#### Data for review ####

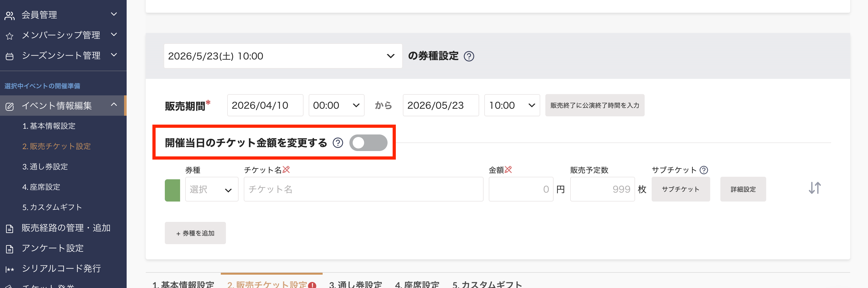Click the ticket reorder up-down arrows icon

point(814,188)
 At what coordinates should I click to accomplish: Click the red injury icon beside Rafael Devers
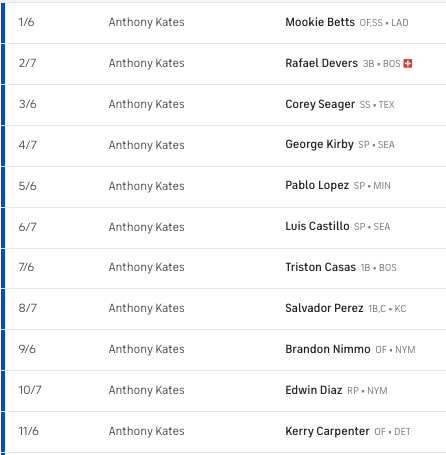[x=408, y=63]
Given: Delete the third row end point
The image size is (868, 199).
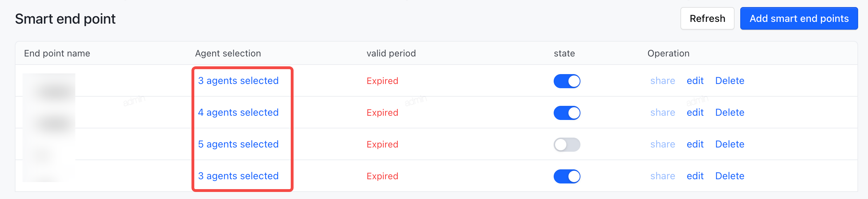Looking at the screenshot, I should pyautogui.click(x=730, y=144).
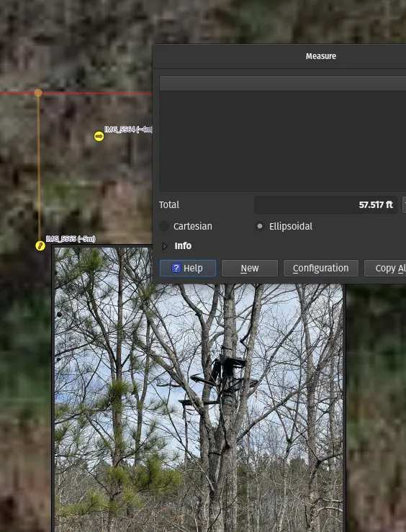Click the orange vertical measurement line segment
This screenshot has width=406, height=532.
click(x=39, y=168)
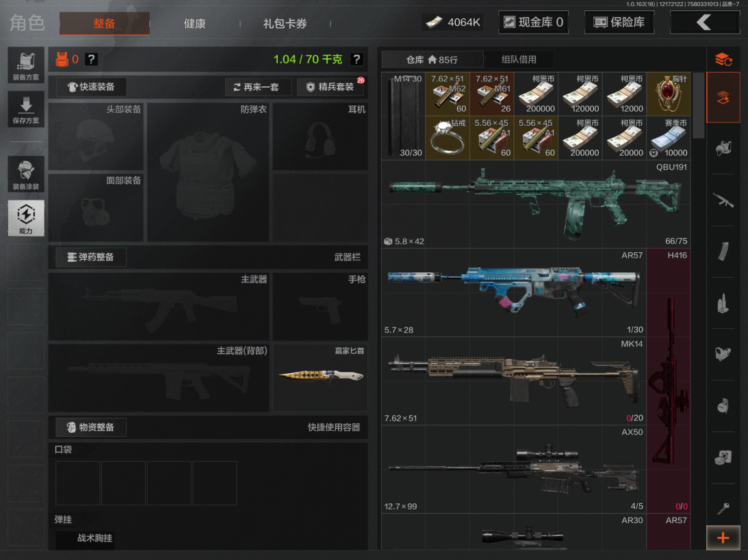Screen dimensions: 748x560
Task: Select the QBU191 rifle in warehouse
Action: click(535, 204)
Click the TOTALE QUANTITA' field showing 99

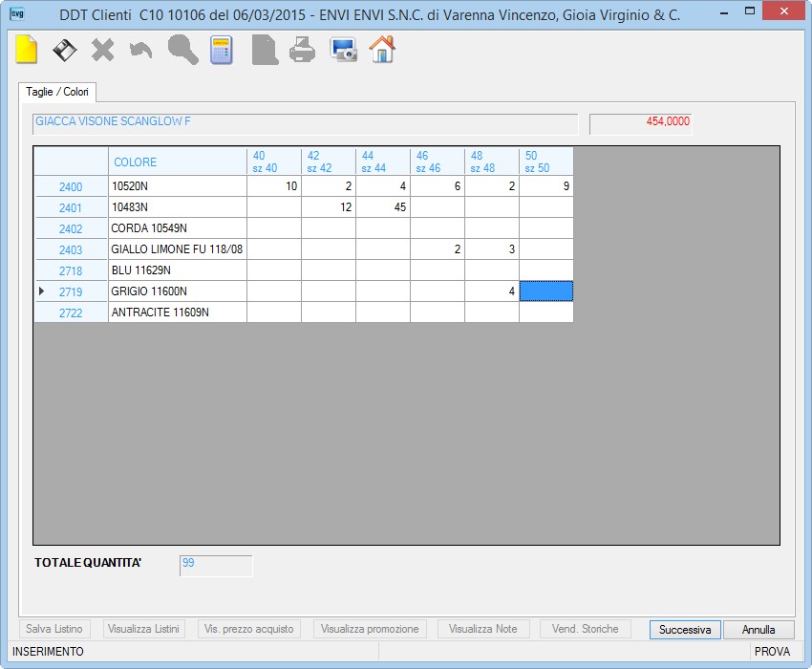216,566
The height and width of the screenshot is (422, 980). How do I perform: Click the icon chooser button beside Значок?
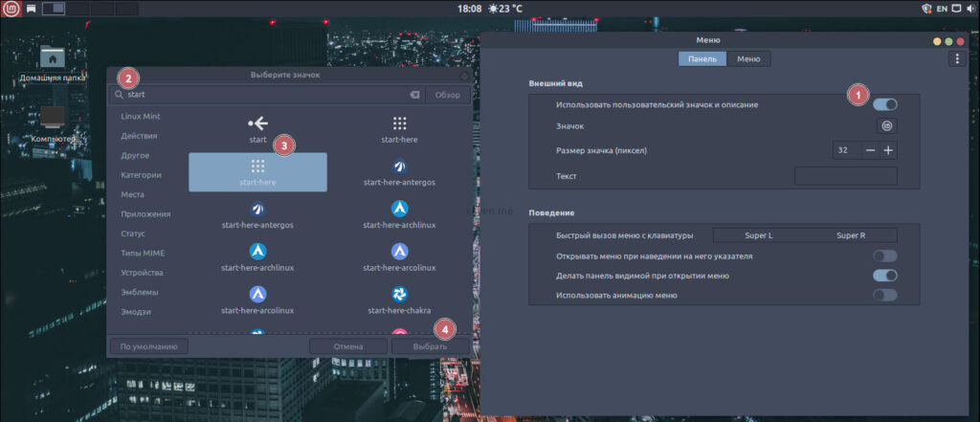(x=887, y=125)
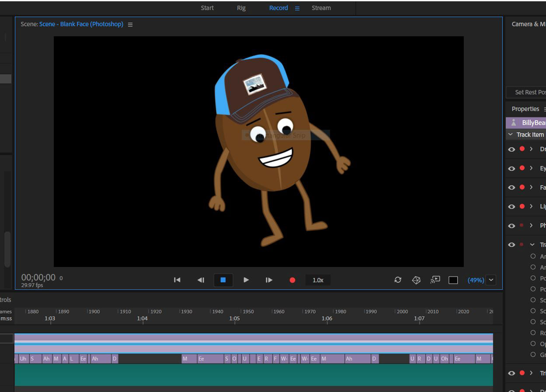Switch to the Stream workspace tab
Viewport: 546px width, 392px height.
pos(321,8)
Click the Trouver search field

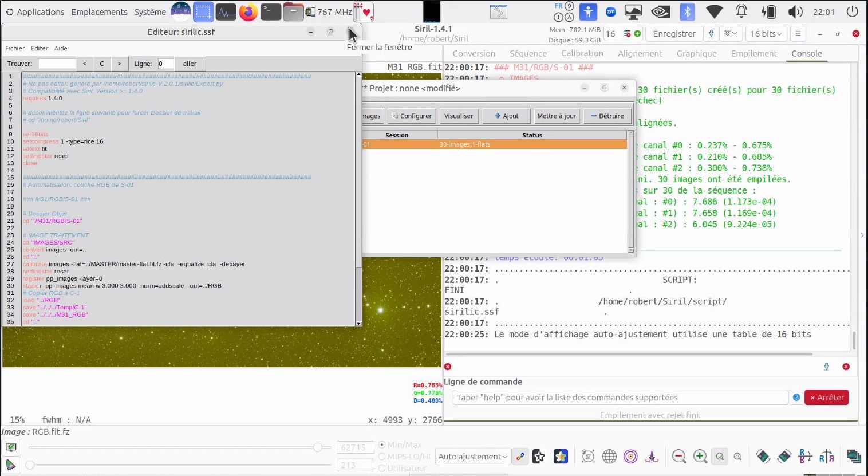coord(57,64)
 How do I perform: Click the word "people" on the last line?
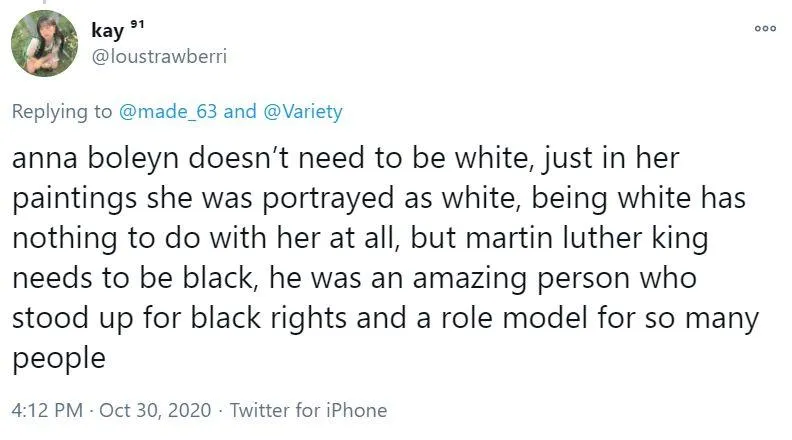(x=58, y=359)
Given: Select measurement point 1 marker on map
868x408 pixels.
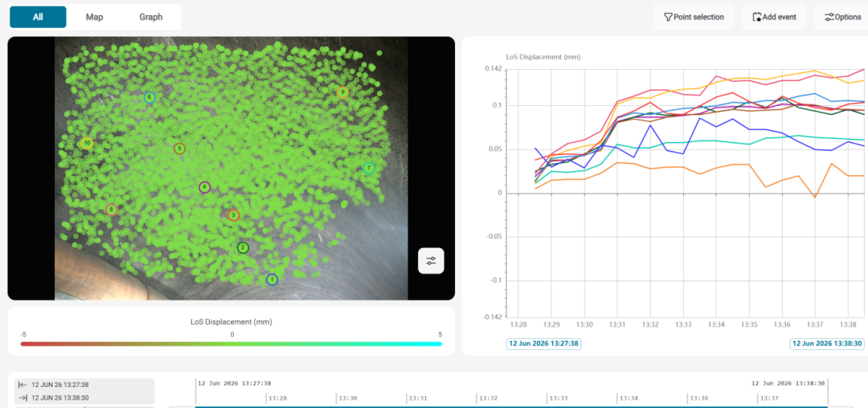Looking at the screenshot, I should (272, 279).
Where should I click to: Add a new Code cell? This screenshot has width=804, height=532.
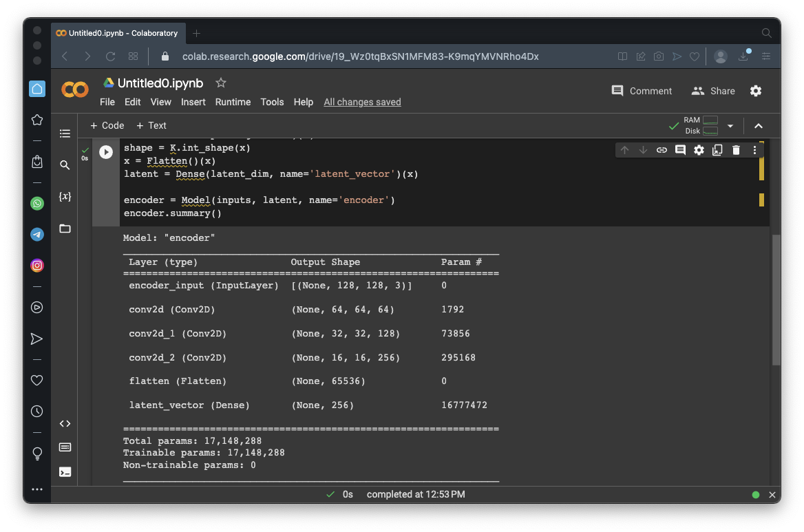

####

- Brief:
No pictures belong in the answer. It must repeat exactly the lines from the line with "Given: Delete the third row end point" through the final line of the records.

- Expected output:
Given: Delete the third row end point
The image size is (868, 199).
Looking at the screenshot, I should pyautogui.click(x=730, y=144).
Click the orange vertical measurement line segment
This screenshot has width=406, height=532.
click(x=39, y=168)
Screen dimensions: 748x560
Task: Select the QBU191 rifle in warehouse
Action: click(535, 204)
Click the TOTALE QUANTITA' field showing 99

216,566
The height and width of the screenshot is (422, 980). How do I perform: Click the icon chooser button beside Значок?
(x=887, y=125)
Switch to the Stream workspace tab
Viewport: 546px width, 392px height.
pos(321,8)
Click the Trouver search field

coord(57,64)
 How do I perform: Click the word "people" on the last line?
(x=58, y=359)
Given: Select measurement point 1 marker on map
868x408 pixels.
Looking at the screenshot, I should (272, 279).
Where should I click to: Add a new Code cell? This screenshot has width=804, height=532.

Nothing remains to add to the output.